D’aucuns accusent souvent les associations de consommateurs d’être inefficaces, voire complices avec les autorités étatiques face à de telles crises ?
Romain HOUEHOU : Vous savez, les critiques font avancer tout système qui se propose d’œuvrer pour la grande marche du développement. Comme vous l’avez pu observer, nombreuses étaient les critiques faites à la LDCB, à la suite de la désignation d’un de ses membres pour siéger au sein de l’Autorité Transitoire de Régulation des Postes et Télécommunications (ATRPT) au Bénin…
Mais, les gens ignorent que si le Président de la LDCB est membre de cette institution, c’est au regard des activités que la ligue a menées pendant longtemps dans le cadre de l’assainissement et la bonne gestion du secteur des télécommunications au Bénin.

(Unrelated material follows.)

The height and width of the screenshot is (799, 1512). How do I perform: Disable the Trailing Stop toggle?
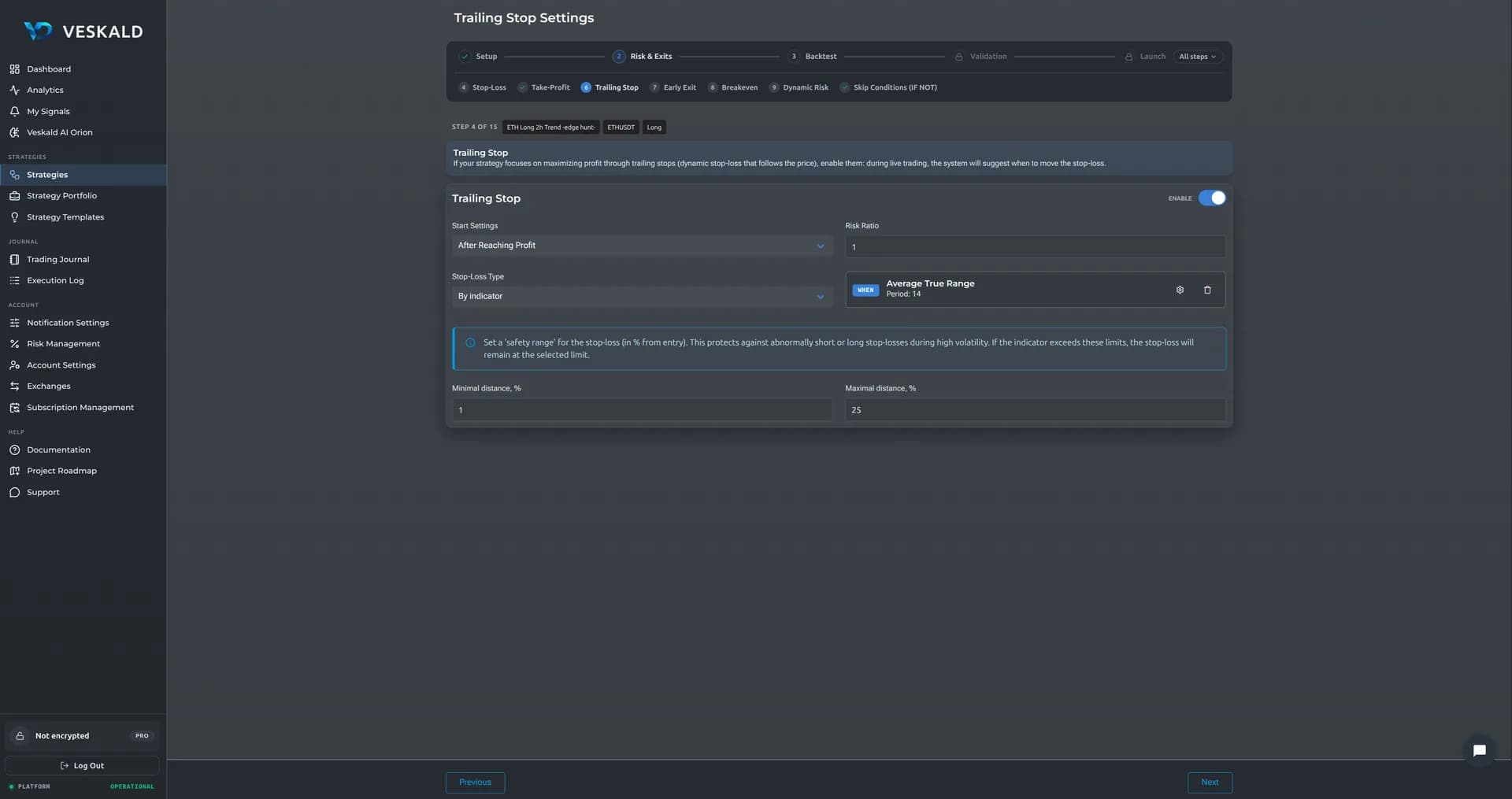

Souvenez-vous qu’en 2001, c’est encore la LDCB qui fut la première organisation de la société civile à lancer au cours d’un atelier le débat sur la nécessité d’instituer cette autorité régulation des télécommunications au Bénin. Et je dois préciser aussi que les principes directeurs des Nations-Unies portant protection des consommateurs demandent expressément à tous les Etats membres de donner l’occasion aux consommateurs d’exercer leur droit à la représentation. C’est à travers la mise en œuvre de ce principe que nous sommes aujourd’hui à l’autorité de régulation et ailleurs, mais la LDCB n’a pas pour autant cessé de fonctionner.
Que pensez-vous de la pénurie du ciment qui suscite depuis peu beaucoup d’indignations dans le pays ?

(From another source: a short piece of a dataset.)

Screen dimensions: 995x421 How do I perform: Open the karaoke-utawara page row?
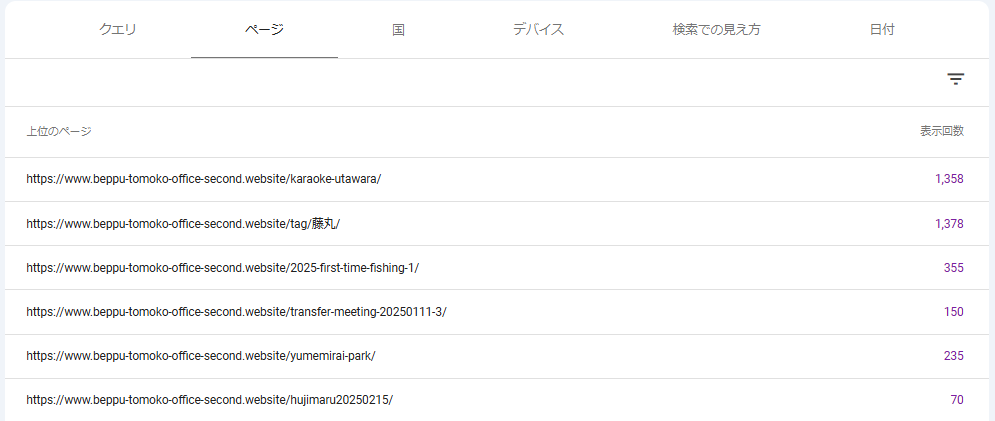(204, 179)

Romain HOUEHOU : C’est une situation que la LDCB déplore de façon objective. Nous regrettons que les consommateurs béninois soient obligés de subir ce déséquilibre au niveau de l’offre du ciment sur le marché national. Mais une analyse faite aujourd’hui montre que le Bénin est en chantier en vue d’être doté de nouvelles et importantes infrastructures de développement et d’utilité publique. Ce qui malheureusement, prive les consommateurs individuels d’avoir suffisamment du ciment pour leurs besoins personnels. Le vœu que nous formulons à l’endroit du gouvernement est d’autoriser tous les opérateurs qui le désirent importer du ciment de le faire et d’encadrer le prix, de façon à ce que aussi bien, les producteurs, les importateurs et les consommateurs, y trouvent tous leur compte.
Après dix ans d’existence, ne pensez-vous pas qu’il faut réorienter et mûrir davantage vos actions pour un mieux être des consommateurs béninois ?
Romain HOUEHOU : Nous y avons pensé et nous y travaillions déjà. Nous rendrons publique bientôt un plan stratégique de développement des activités de la LDCB sur la période 2008-2012. Il se résume en quatre grands axes, à savoir, mener efficacement des campagnes sur les grandes questions de consommation auxquelles les béninois sont confrontés ; agir en faveur de l’appropriation par les béninois, de la nouvelle loi nationale portant protection du consommateur ; rapprocher les service et actions de la LDCB des collectivités décentralisées, puis enfin, rendre plus professionnels, le fonctionnement et les actions de la Ldcb. La lutte pour la défense des consommateurs va se poursuivre avec plus de vigueur. J’invite pour ce faire, tous les béninois à croire au mouvement consommateur, à croire à la LDCB et à être solidaires à ses actions. Je les invite également à demeurés critiques, mais responsables, car défendre les consommateurs n’est pas une chose aisée. Le mouvement consommateur a commencé aux Etats-Unis dans les années 1960, et les problèmes liés à ce secteur continuent d’exister dans ce pays, tandis qu’au Bénin, notre expérience en la matière date seulement de 1990. Par conséquent, nous sommes encore loin d’avoir derrière nous, nos problèmes de consommation. Je voudrais pour finir cet entretien remercier tous les partenaires qui nous ont accompagnés dans nos actions de protection des consommateurs tout au long des dix (10) dernières années.